A round-the-world bicycle tour with one of the most original artists of our day.

Urban bicycling has become more popular than ever as recession- strapped, climate-conscious city dwellers reinvent basic transportation. In this wide-ranging memoir, artist/musician David Byrne-who has relied on a bike to get around New York City since the early 1980s-relates his adventures as he pedals through an engages with some of the world's major cities. From Buenos Aires to Berlin, he meets a range of people both famous and ordinary, shares his thoughts on art, fashion, music, globalization, and the ways that many places are becoming more bike-friendly.
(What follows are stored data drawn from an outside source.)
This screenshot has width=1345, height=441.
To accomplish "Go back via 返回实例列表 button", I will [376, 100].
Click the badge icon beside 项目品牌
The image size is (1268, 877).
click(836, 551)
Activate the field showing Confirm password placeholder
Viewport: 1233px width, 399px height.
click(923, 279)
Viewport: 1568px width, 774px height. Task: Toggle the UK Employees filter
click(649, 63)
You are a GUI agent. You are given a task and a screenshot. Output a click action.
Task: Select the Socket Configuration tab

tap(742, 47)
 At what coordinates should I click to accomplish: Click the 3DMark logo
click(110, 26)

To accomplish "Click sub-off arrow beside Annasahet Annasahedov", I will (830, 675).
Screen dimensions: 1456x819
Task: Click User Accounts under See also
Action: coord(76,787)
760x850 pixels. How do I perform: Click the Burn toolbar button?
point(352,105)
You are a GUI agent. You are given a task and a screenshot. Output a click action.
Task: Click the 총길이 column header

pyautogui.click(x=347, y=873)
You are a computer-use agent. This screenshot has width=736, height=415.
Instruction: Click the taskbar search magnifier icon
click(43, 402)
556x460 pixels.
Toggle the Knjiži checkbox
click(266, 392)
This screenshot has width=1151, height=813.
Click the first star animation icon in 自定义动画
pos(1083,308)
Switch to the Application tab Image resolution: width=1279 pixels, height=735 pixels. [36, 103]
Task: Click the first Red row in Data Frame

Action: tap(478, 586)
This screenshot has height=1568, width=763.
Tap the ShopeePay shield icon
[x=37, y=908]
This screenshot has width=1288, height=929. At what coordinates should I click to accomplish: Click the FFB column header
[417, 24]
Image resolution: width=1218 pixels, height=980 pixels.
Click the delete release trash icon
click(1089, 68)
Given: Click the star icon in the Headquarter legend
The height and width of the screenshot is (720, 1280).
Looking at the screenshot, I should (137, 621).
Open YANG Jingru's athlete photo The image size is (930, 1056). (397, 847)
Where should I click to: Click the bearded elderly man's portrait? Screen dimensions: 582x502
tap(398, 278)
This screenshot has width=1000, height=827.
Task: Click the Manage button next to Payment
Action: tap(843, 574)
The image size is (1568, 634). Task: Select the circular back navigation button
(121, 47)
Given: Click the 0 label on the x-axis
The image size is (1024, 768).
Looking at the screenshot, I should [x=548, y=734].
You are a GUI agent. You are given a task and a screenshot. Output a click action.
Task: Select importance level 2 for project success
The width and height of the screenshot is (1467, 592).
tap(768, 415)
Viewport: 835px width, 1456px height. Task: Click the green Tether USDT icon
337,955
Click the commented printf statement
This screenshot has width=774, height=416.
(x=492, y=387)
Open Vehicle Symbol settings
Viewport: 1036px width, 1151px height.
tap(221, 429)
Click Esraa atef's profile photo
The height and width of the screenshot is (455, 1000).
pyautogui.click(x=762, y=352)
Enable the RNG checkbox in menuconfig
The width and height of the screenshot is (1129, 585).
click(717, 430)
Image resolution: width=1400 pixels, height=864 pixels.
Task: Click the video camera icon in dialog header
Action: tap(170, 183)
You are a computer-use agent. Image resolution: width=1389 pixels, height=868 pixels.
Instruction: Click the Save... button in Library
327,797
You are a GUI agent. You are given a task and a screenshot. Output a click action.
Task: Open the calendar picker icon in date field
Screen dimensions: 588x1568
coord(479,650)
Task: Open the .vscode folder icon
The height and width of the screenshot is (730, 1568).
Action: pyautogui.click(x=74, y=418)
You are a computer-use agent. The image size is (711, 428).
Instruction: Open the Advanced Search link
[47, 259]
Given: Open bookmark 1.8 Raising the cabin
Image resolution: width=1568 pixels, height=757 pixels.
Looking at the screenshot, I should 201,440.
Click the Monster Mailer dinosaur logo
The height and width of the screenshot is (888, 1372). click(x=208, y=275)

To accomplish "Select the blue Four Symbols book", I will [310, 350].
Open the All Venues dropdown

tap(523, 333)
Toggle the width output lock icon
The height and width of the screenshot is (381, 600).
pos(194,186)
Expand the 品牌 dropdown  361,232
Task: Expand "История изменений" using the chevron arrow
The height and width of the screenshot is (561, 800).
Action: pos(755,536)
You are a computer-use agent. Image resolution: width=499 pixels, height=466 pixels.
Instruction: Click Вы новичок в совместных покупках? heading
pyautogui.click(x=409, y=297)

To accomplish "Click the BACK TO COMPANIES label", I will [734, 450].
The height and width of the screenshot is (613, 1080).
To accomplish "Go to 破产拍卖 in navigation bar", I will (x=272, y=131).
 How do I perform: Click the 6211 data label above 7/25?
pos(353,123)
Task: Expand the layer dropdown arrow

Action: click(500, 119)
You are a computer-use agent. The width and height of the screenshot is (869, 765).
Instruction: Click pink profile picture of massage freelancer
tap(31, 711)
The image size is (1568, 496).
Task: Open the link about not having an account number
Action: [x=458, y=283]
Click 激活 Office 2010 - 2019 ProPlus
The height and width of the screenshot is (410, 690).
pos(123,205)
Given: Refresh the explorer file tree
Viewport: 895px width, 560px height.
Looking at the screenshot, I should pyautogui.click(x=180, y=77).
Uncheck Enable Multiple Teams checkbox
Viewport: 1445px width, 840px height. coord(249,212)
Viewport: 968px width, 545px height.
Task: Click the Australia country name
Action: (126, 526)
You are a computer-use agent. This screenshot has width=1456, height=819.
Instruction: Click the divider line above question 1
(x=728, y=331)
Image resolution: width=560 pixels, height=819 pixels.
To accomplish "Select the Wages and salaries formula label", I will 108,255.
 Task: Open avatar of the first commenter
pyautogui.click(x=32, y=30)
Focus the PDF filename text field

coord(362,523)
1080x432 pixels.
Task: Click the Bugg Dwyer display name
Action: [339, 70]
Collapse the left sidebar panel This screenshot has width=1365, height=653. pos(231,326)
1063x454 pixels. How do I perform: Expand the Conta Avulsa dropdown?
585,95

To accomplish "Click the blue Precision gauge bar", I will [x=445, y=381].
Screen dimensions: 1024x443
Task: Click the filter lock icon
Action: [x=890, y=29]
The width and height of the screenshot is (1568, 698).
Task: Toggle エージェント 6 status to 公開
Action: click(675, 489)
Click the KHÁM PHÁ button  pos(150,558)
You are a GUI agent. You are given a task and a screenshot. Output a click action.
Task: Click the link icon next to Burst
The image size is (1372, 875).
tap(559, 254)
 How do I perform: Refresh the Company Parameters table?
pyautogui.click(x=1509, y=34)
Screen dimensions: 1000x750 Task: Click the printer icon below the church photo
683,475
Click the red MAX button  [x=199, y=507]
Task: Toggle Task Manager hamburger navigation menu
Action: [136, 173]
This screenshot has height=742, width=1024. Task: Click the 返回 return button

Bicycle Diaries is an adventure on two wheels conveyed with humor, curiosity, and humanity.

Synopsis

A renowned musician and visual artist presents an idiosyncratic behind-thehandlebars view of the world's cities

Since the early 1980s, David Byrne has been riding a bike as his principal means of transportation in New York City. Two decades ago, he discovered folding bikes and started taking them on tour. Byrne's choice was made out of convenience rather than political motivation, but the more cities he saw from his bicycle, the more he became hooked on this mode of transport and the sense of liberation it provided. Convinced that urban biking opens one's eyes to the inner workings and rhythms of a city's geography and population, Byrne began keeping a journal of his observations and insights.

An account of what he sees and whom he meets as he pedals through metropoles from Berlin to Buenos Aires, Istanbul to San Francisco, Manila to New York, Bicycle Diaries also records Byrne's thoughts on world music, urban planning, fashion, architecture, cultural dislocation, and much more, all conveyed with a highly personal mixture of humor, curiosity, and humility. Part travelogue, part journal, part photo album, Bicycle Diaries is an eye-opening celebration of seeing the world from the seat of a bike.

The Barnes & Noble Review

When David Byrne stops moving, does he fall over? And when stationary, is he liable to be found leaning carefully against a wall? Conversely, does his bicycle make unannounced domestic appearances -- by the fireside, perhaps, on a rainy day, or near the kitchen table when food is laid out? Fans of the great Flann O’Brien will know where I’m going with this: If Byrne, as recorded in Bicycle Diaries, has truly explored the world’s great cities en vélo, then according to the theory of “atomic interchange” propounded in O’Brien’s The Third Policeman he must by now be part bicycle, and his bicycle part Byrne.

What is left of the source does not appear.